— Extracted records —

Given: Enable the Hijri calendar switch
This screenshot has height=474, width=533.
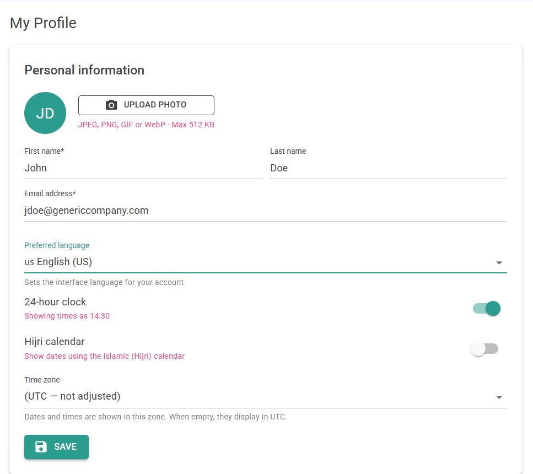Looking at the screenshot, I should tap(484, 348).
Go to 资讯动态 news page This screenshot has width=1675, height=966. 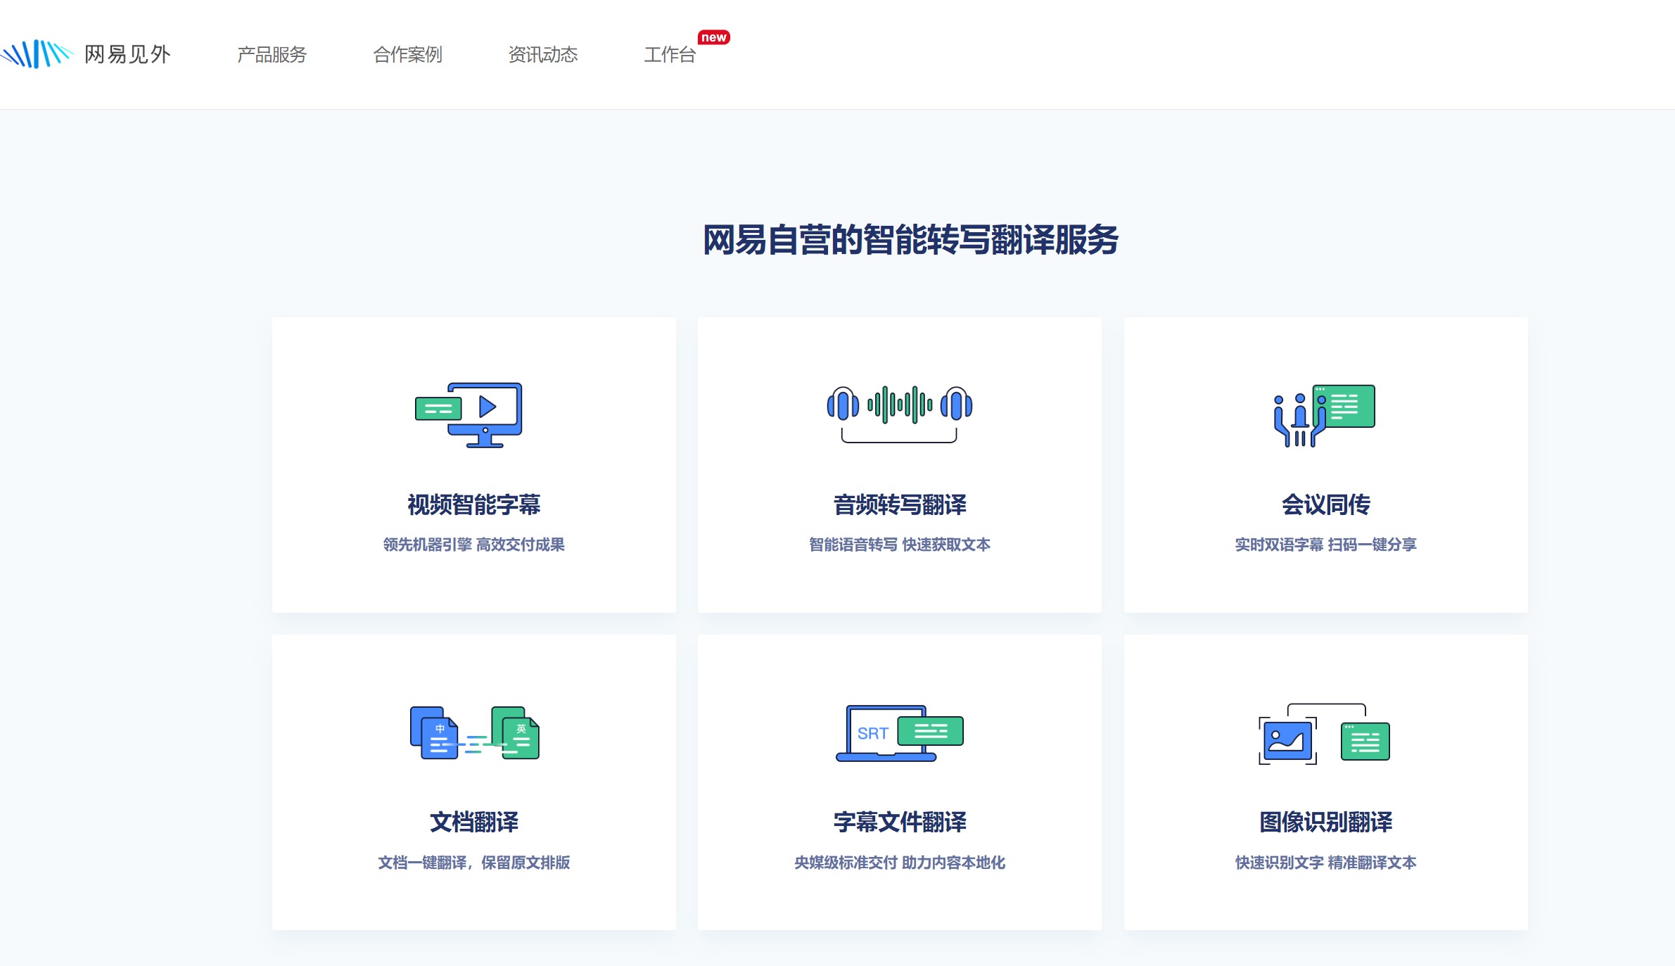click(x=542, y=54)
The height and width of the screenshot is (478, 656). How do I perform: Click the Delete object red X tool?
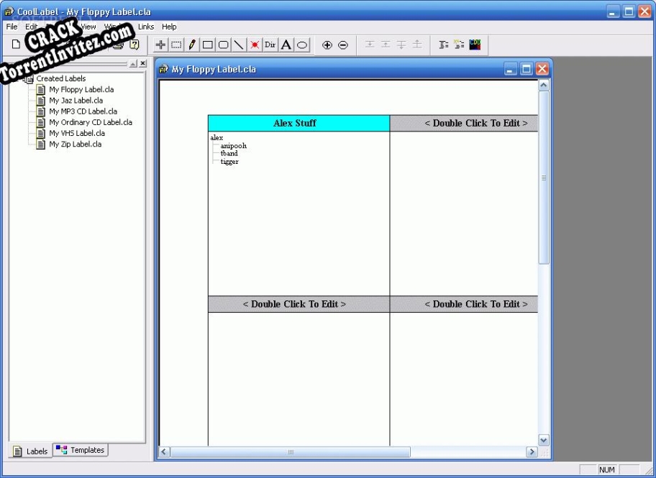(254, 45)
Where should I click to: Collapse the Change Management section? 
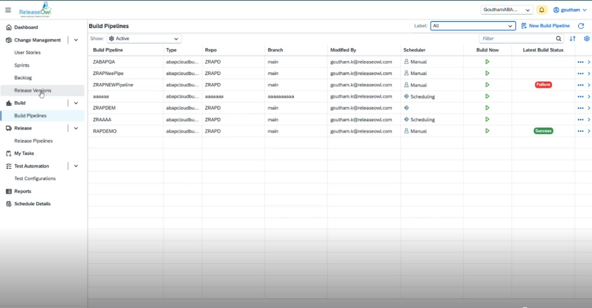pos(76,40)
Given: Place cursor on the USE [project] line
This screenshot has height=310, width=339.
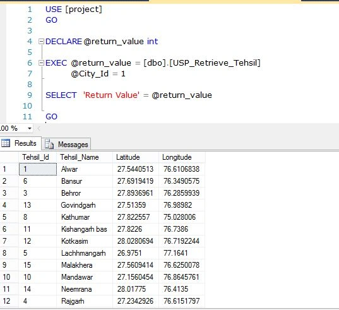Looking at the screenshot, I should click(x=73, y=9).
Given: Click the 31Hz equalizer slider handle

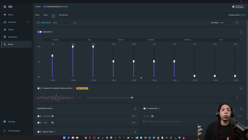Looking at the screenshot, I should [52, 55].
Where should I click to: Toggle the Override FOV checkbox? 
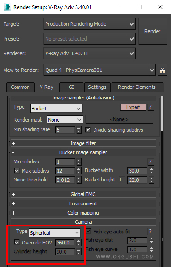pyautogui.click(x=17, y=243)
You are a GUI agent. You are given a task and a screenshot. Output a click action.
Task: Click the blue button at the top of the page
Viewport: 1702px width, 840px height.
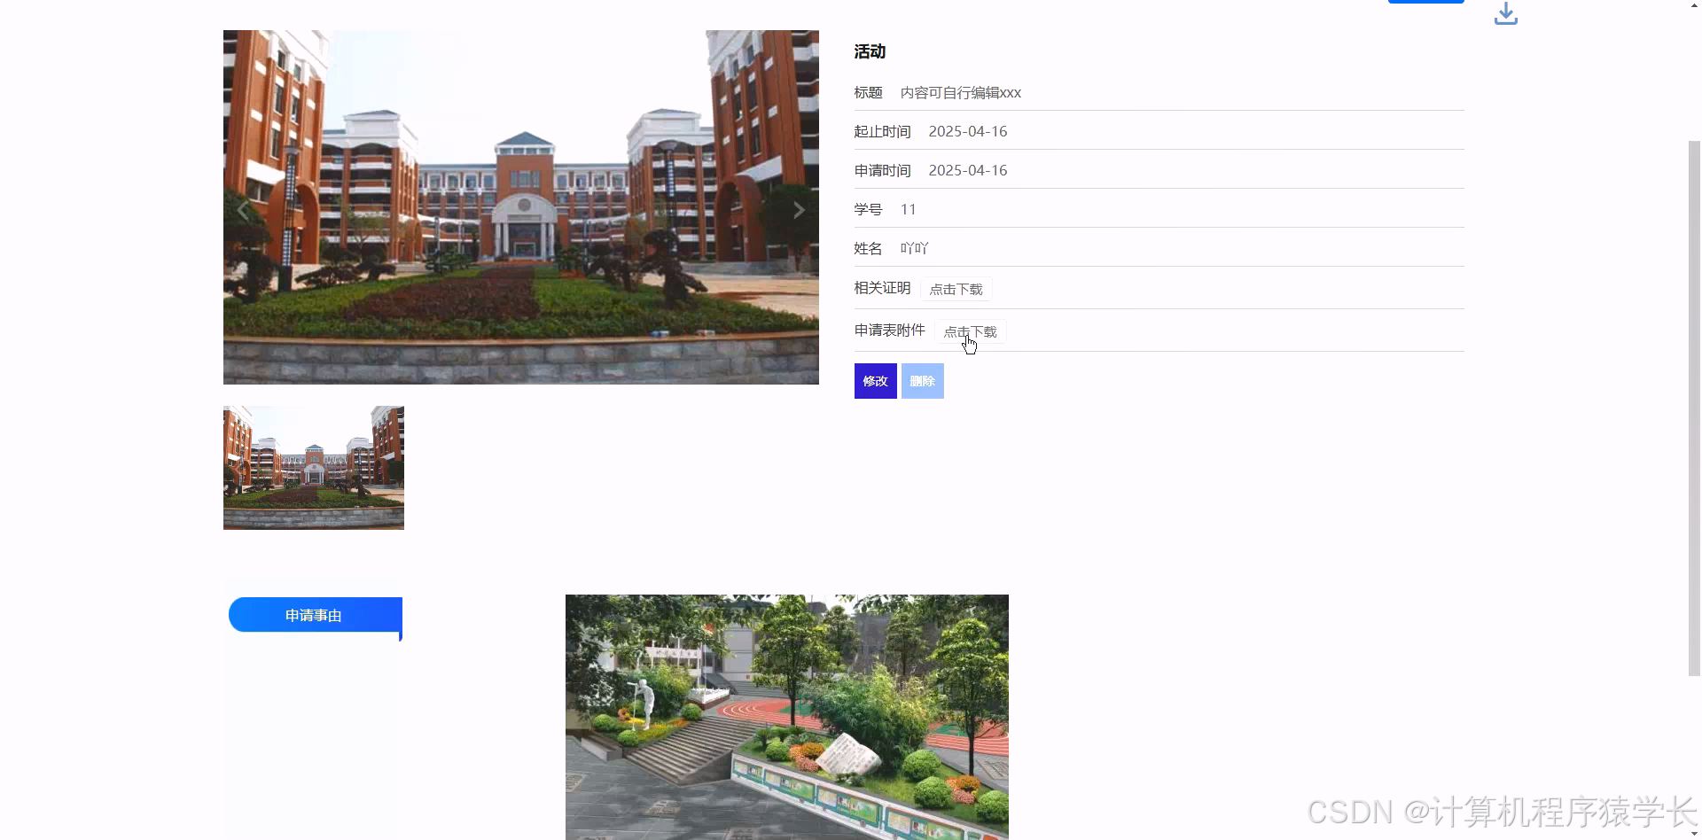[1425, 2]
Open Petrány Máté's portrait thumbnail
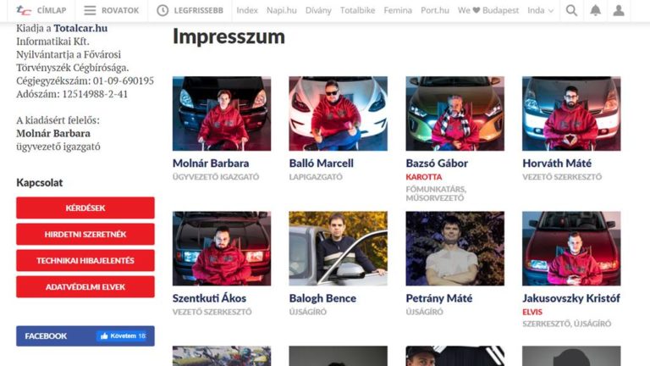Image resolution: width=650 pixels, height=366 pixels. pos(454,248)
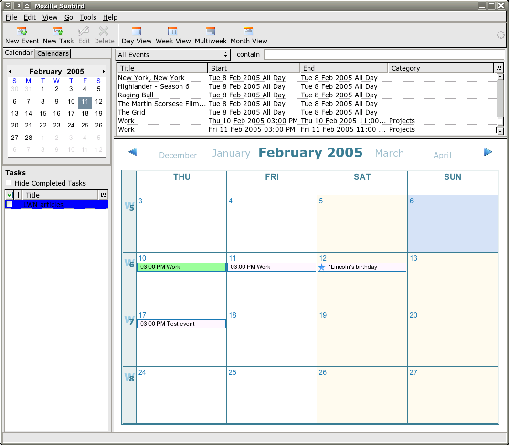Switch to the Calendars tab
The height and width of the screenshot is (445, 509).
(53, 53)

— What to produce —
Please extract, unchanged, the rows that run from the line containing "Where should I click to: Collapse" through the final row, leaving the pictures out of your answer.

— Task solution —
Where should I click to: Collapse the Change Management section? 
pos(76,40)
Given: Place cursor on the USE [project] line
This screenshot has height=310, width=339.
Looking at the screenshot, I should click(x=73, y=9).
Given: Click the 31Hz equalizer slider handle

Looking at the screenshot, I should [52, 55].
Where should I click to: Toggle the Override FOV checkbox? 
pyautogui.click(x=17, y=243)
You are a GUI agent. You are given a task and a screenshot. Output a click action.
Task: Click the blue button at the top of the page
Viewport: 1702px width, 840px height.
[1425, 2]
Open Petrány Máté's portrait thumbnail
Image resolution: width=650 pixels, height=366 pixels. pos(454,248)
Switch to the Calendars tab
The height and width of the screenshot is (445, 509).
(53, 53)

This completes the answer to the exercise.